Complementing these types are specialised blocks called match blocks, which bake a pattern-matching system directly into a block’s parameter list. This implements pattern-matching without a dedicated control structure like match or switch. Match blocks wrap their result in an enum called Match, returning a Hit variant if the pattern is matched and the block is executed, or bailing immediately with a Miss if the pattern doesn’t match.

// ? indicates a match block
rectAreaCalc = ?[ | Shape#Rectangle width: w height: h | w * h ].

rectAreaCalc call: (Shape#Rectangle width: 4 height: 5). // => Match#Hit value: 20
rectAreaCalc call: (Shape#Circle radius: 10).            // Match#Miss

What don’t I like?

Precedence sadness

In the middle of all of this pleasant method syntax is an ugly wart: the $ operator.

Because there are no parentheses around method call arguments, it isn’t possible to deduce where one call ends and the next one starts:

array map: [ ... ] filter: [ ... ] reduce: [ ... ] acc: 0

As written, Babble would think we were trying to call a four-argument method named map:filter:reduce:acc:. But in fact, we want to call map:, then filter:, then reduce:acc:.

You can add parentheses around each individual call, but this undoes some of the syntactic elegance:

((array map: [ ... ]) filter: [ ... ]) reduce: [ ... ] acc: 0

My solution was the $ operator, which effectively breaks one method call to start another:

array map: [ ... ] $ filter: [ ... ] $ reduce: [ ... ] acc: 0

The syntax was borrowed from Haskell, which defines a $ operator for pretty much the same purpose (albeit with the opposite associativity).

I prefer this to wrapping everything in parentheses, but it still feels like an ugly hack, and it’s one part of the language which I’m not hugely satisfied with.

Unfortunately, I think every possible solution is a trade-off, weakening a different aspect of the language’s syntax.
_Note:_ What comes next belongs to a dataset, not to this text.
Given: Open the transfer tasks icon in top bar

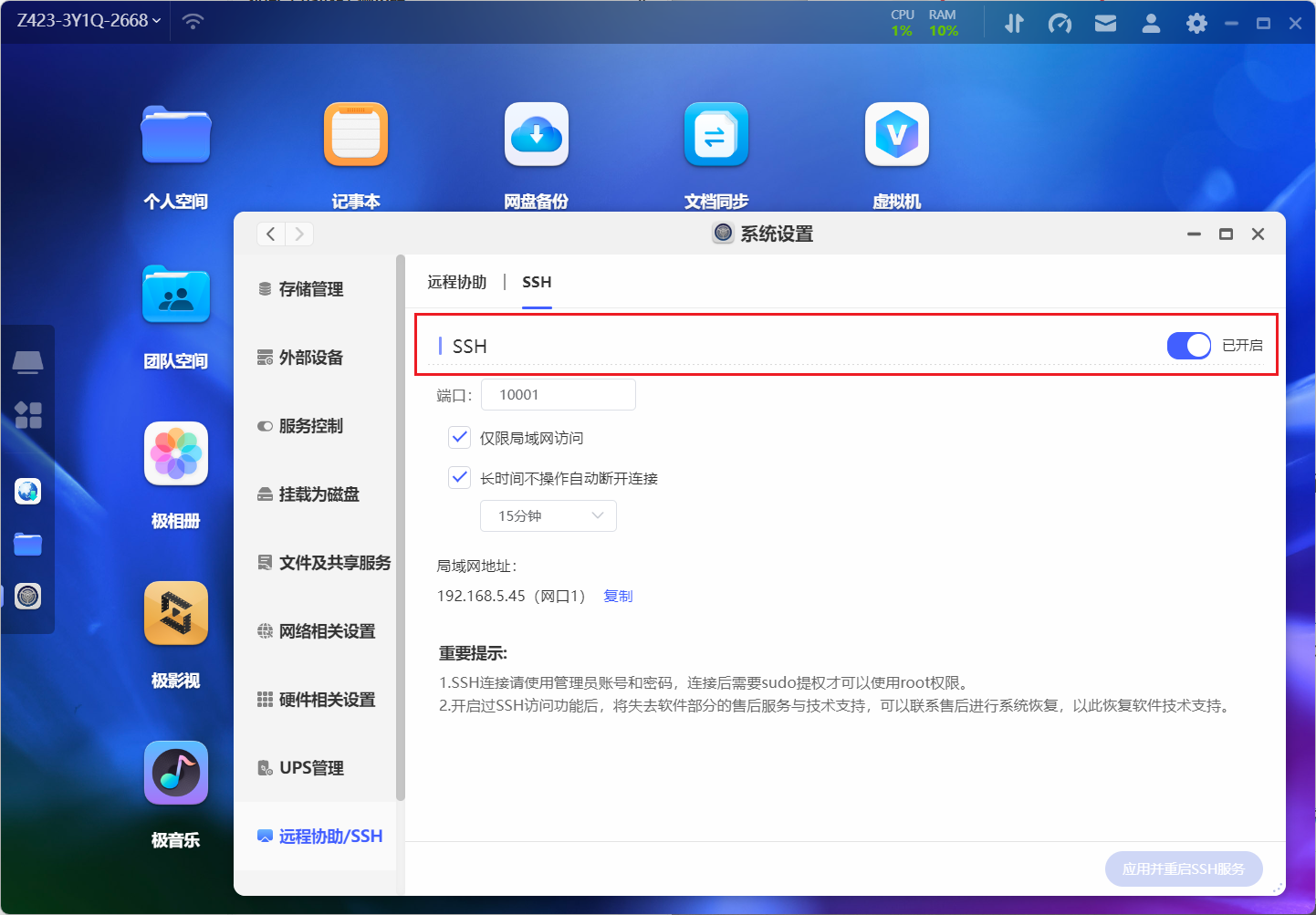Looking at the screenshot, I should (x=1014, y=23).
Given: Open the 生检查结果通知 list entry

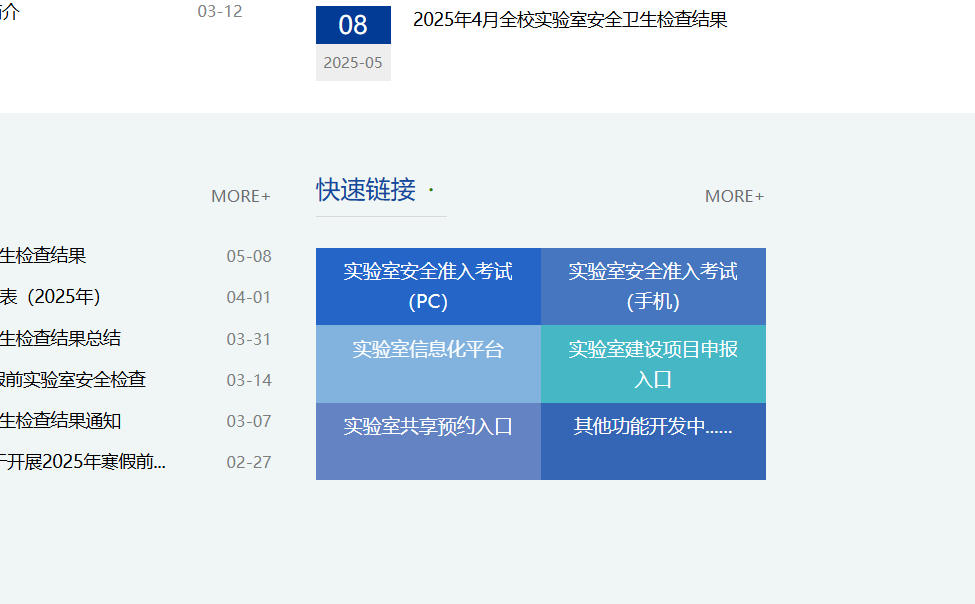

You could wrap related arguments in parentheses, but that makes calls noisier:

array (map: [ ... ]) (filter: [ ... ]) (reduce: [ ... ] acc: 0)

Or introduce some kind of consistently-required “end of argument list” operator, but that makes chains of unary calls look worse:

// Better?
array map: [ ... ]; filter: [ ... ]; reduce: [ ... ] acc: 0;

// Worse!
number = Console; input; strip; toInteger.

Implementation is hard

Stepping back from the language itself for a minute, let’s talk about my implementation. It’s both slow and memory inefficient!

Compiling the block-driven control flow into efficient bytecode turned out to be really complex, and the current implementation of the interpreter uses a sluggish stack-based virtual machine. There’s a lot of runtime overhead for dynamic method lookup and routing captured local variables around blocks.

For your interest, the bytecode for the factorial implementation at the beginning of this post looks like this:

get (self)
push 1
call lessThanOrEquals:
push block [ |  |
    push 1
]
push block [ |  |
    get (self)
    get (self)
    push 1
    call sub:
    call factorial
    call mul:
]
call ifTrue:else:

There is also the challenge of managing the call stack - even in simple Babble programs, the call stack quickly explodes in size because of all the block invocations used to handle control-flow.

In a language with traditional control-flow constructs, an if statement doesn’t touch the call stack at all. But in Babble, it adds at least two frames to the call stack - one calling ifTrue:else, and then another calling whichever block was executed based on the condition.

This was frequently a problem when trying to write recursive algorithms for Advent of Code!

I’ve no doubt there are clever optimisation techniques which could be used to make a Babble interpreter manageable, but my language development skills aren’t quite there yet.

Learn more

I hope you’ve enjoyed reading about Babble as much as I enjoyed developing it!

The process of imagining a language in my head, to actually being able to write programs in it, was an immensely rewarding one.

My gut feeling is that the Babble project is done now, and my next language will likely be something entirely new. I’d like to try writing a usable compiled language next, which I’m just starting to do for my Delta Null project.